● **WHAT IS EXPECTED**
Below are some records. Return exactly the lines from the one containing "You are a computer-use agent. This" through the one containing "Given: Toggle the", both included, and only those.

● **MATERIAL FOR THE TASK**
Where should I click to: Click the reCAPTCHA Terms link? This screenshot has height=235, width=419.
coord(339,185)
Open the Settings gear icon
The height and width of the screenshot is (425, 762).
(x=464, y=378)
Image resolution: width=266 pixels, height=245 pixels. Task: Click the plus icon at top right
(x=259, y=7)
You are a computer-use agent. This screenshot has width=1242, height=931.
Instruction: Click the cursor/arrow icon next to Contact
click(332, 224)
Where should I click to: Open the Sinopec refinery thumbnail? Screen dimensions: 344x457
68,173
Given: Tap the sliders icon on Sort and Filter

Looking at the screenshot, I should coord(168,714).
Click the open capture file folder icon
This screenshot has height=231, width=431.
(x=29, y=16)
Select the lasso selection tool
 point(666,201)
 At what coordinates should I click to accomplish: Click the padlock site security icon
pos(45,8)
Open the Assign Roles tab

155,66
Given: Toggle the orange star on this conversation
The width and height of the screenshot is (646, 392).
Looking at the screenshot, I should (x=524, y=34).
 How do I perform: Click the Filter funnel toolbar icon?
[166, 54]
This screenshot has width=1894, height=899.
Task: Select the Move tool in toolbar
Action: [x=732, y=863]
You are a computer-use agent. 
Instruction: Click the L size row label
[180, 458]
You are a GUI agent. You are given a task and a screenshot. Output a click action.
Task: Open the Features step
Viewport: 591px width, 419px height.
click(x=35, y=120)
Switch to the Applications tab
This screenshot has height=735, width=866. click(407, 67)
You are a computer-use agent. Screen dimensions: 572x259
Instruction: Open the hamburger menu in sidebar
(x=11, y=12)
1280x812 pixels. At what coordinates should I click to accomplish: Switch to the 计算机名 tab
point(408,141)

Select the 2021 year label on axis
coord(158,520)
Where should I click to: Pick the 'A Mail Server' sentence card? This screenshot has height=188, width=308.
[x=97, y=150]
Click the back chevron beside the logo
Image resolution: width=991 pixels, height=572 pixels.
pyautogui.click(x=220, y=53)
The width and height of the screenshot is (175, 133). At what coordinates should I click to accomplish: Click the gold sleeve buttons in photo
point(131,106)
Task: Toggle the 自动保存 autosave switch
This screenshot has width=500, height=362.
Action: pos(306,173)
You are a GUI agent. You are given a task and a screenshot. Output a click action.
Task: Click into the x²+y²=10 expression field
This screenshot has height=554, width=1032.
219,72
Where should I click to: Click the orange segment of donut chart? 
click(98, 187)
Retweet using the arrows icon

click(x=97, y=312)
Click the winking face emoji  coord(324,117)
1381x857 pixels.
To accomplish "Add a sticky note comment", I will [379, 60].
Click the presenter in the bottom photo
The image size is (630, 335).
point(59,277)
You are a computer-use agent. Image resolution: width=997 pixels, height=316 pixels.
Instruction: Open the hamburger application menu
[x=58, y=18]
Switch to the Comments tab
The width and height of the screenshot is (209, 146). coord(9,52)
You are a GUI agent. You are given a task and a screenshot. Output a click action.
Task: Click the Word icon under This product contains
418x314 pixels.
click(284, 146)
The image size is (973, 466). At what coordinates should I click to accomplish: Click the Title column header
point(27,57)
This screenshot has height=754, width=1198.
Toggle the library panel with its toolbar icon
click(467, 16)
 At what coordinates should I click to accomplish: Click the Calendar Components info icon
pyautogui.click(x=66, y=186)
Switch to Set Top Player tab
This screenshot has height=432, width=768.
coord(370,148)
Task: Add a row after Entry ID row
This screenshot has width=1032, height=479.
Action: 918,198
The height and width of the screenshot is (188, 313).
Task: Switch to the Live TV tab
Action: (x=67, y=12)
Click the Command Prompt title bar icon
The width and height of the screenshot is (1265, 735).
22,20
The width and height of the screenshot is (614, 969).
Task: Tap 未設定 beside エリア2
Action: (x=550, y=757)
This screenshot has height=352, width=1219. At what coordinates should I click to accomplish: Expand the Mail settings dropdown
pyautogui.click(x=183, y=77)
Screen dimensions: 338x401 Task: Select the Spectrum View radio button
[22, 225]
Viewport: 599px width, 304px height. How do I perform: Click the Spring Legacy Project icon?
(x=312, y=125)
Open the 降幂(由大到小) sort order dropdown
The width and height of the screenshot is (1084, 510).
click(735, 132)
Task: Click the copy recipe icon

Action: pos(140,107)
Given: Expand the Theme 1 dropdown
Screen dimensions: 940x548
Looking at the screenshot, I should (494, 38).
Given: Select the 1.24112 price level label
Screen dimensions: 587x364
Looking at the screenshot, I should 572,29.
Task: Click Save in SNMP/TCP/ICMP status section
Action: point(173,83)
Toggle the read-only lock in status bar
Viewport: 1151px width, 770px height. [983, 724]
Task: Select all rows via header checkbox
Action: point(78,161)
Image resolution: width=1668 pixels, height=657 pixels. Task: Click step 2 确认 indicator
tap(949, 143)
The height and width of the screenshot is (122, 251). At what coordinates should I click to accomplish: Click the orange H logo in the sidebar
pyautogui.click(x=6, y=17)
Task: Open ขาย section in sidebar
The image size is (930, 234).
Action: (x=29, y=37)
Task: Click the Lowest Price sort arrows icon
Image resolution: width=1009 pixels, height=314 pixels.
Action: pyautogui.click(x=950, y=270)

● **SOLVED PROBLEM**
You are a computer-use agent. This screenshot has width=1242, height=931.
Instruction: Click the cursor/arrow icon next to Contact
click(332, 224)
Where should I click to: Open the Sinopec refinery thumbnail? Screen dimensions: 344x457
68,173
Given: Tap the sliders icon on Sort and Filter

Looking at the screenshot, I should coord(168,714).
Click the open capture file folder icon
This screenshot has height=231, width=431.
(x=29, y=16)
Select the lasso selection tool
 point(666,201)
 At what coordinates should I click to accomplish: Click the padlock site security icon
pos(45,8)
Open the Assign Roles tab

155,66
Given: Toggle the orange star on this conversation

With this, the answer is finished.